El ejemplo del Panal

Un partido que en Hidalgo quizá mantiene un bastión importante y que es ejemplo a nivel nacional para sus correligionarios es Nueva Alianza.

Con 480 mil 581 afiliados válidos según las cifras del entonces IFE en 2013 y que apenas tendrían que ser actualizadas por el recién creado Instituto Nacional Electoral, el llamado Panal reúne a poco menos de una cuarta parta de esa militancia en Hidalgo. La otra gran aglomeración de neoaliancistas está en Puebla, y quizá en Estado de México.

Desde que fue concebido como la Asociación Ciudadana del Magisterio, el grupo político constituido como asociación por la gente que operaba en el SNTE a nivel nacional, es el partido político que más rápido ha crecido en la historia de la política mexicana si se compara con el tiempo desde que fue registrado y el presente que vive, con la cantidad de gobiernos a los que se ha allegado vía las alianzas electorales y la cifra de representantes con la que cuenta a nivel nacional.

En Hidalgo, en estos últimos 6 años he conocido a por lo menos dos de los líderes de Nueva Alianza, uno el profesor Fernando Flores Pérez, quien sin ser un personaje mediático logró posicionarse desde su llegada a la dirigencia de la institución y luego en el Congreso local como diputado hidalguense, tuvo en sus manos el poder de haber influido en una elección a gobernador, la de 2010.

El otro, Heriberto Martínez Santiago, el último panalista del grupo de la ex dirigencia sindical de la Sección 15 del SNTE, quien tuvo que torear el inicio de la campaña en contra de quienes desfalcaron el gremio y tuvo que sacrificar su propio puesto para no ser linchado en medios.

Sometidos a presiones, siempre externas, siempre del gremio magisterial, de conflictos en la SEPH, de decisiones alternas, a veces desde las esferas más altas del poder, los maestros han sabido adentrarse a la política de todas las formas posibles.

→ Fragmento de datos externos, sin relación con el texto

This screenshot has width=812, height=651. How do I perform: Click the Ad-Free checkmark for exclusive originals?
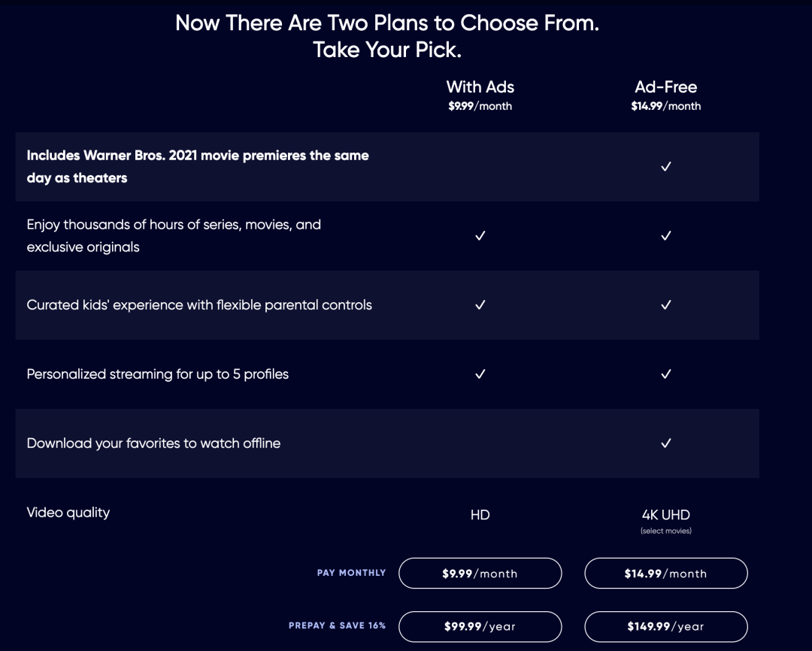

Contrario a lo que ocurre con PAN y PRD, cuyas derrotas los han avasallado en Hidalgo, el partido “turquesa” ha sabido sortear los problemas, las crisis internas (una fulminante con el encarcelamiento de una de sus líderes, Mirna García, y con la persecución mediática de los ex líderes Moisés Jiménez y Alejandro Soto), así como gravitar en torno al poder en el estado, en los municipios e incluso al interior de su propia organización sindical.

¿Es el único partido con sindicato? Le pregunté alguna vez a un renombrado líder panalista. No –me dijo-, es el único sindicato con partido. Y tiene razón. La fuerza que un gremio impregna sobre los suyos, es muy distinta a la que puede darse con la lealtad de palabra en la política, o con el tradicionalismo de urnas, pues en el caso de los sindicatos, pase lo que pase, siempre se va a pertenecer a ellos (a menos de que seas expulsado).

En Hidalgo, el Panal tiene una gran oportunidad de consolidarse como la segunda fuerza política, por encima del PAN y PRD, por lo que no deben echar en saco roto a sus recién nombrados candidatos a diputados federales.